Consequently, IPOB, maintained that the court “has the inherent powers to set aside its orders when either granted without jurisdiction or granted in error”.

It said the Order was unconstitutional, as it was made in clear violation of the constitutionally guaranteed right of the Indigenous People of Biafra to self determination; Article 20(1) of the Africa Charter on Human & Peoples Rights, now domesticated into our Law under (Ratification and Enforcement Act) (Cap 10) Laws of the Federation of Nigeria 1990; Right to fair hearing, Right to freedoms of expression, and the press and Rights to peaceful Assembly and Association; clearly provided for under Sections 36, 39 and 40 of the 1999 Constitution of the Federal Republic of Nigeria as (Amended) 2011.

It was IPOB’s contention that a declaratory order could not be made pursuant to an Ex-parte application, without hearing from the party against whom the order was made.

In a 40-paragraphed affidavit deposed to by one Prince Mandela Umegborogu, IPOB, told the court that its members are lawful and non-violent socio-ethnic pressure group, largely made up of Indigenous People of Igbo extraction, and of Igbo neighboring states of Biafra region/origin.

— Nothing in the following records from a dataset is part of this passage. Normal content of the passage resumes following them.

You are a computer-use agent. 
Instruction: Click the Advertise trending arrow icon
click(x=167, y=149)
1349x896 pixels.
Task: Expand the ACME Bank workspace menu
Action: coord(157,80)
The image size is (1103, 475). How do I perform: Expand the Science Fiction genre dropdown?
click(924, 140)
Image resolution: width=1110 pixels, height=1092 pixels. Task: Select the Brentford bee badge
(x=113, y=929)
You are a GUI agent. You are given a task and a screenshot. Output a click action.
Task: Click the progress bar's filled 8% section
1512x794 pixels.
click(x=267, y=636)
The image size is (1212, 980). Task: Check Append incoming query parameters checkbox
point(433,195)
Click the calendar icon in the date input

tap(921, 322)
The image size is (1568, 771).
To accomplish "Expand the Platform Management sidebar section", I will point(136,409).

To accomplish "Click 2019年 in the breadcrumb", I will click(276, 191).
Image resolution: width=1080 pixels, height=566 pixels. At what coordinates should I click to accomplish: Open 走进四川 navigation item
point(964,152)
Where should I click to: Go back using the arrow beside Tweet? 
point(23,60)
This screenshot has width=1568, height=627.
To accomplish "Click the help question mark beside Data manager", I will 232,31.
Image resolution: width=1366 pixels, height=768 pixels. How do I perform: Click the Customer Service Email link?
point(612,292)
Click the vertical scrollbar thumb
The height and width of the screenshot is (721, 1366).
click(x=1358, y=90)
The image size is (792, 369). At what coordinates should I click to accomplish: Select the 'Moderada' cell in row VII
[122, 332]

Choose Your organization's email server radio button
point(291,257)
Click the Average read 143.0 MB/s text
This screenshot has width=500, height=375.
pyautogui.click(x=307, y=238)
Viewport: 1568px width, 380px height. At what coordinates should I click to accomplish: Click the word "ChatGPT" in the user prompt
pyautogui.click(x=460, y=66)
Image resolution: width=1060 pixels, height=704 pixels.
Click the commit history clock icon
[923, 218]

“That as Indigenous People of the Igbo speaking states, and neighboring states of Biafran origin, they are a Community of individuals, and not registered as a registered as a legal entity.

“That the Respondent are merely a community of Indigenous People exercising their constitutionally guarantee right to self determination freedom of expression, peaceful assembly and association”.

It further told the court that the South Eastern States of the Country, largely made up of Anambra, Enugu, Imo, Abia and Ebony, have no history of violent crime, in recent times, before the soldiers were deployed to the South East on the Operation Python Dance.

“That Police Authority has been in effective policing of the entire South Eastern States”.

IPOB told the court that it is registered across many countries of the world, saying its activities have always been in conformity with the International Covenants and laws.

It said that its members do not pose any threat to any country, adding that recently, its members residing in the United Kingdom and United States of America were granted permission to protest within a designated place in the ongoing United Nations Conference.

IPOB also told the court that pictures (photographs) and video footages the AGF attached in the affidavit he used to secure the ex-parte order, “were all concocted and video/photo shopped to make it appear real, and do not represent the true images/impression of the Respondent/Applicant’s members”.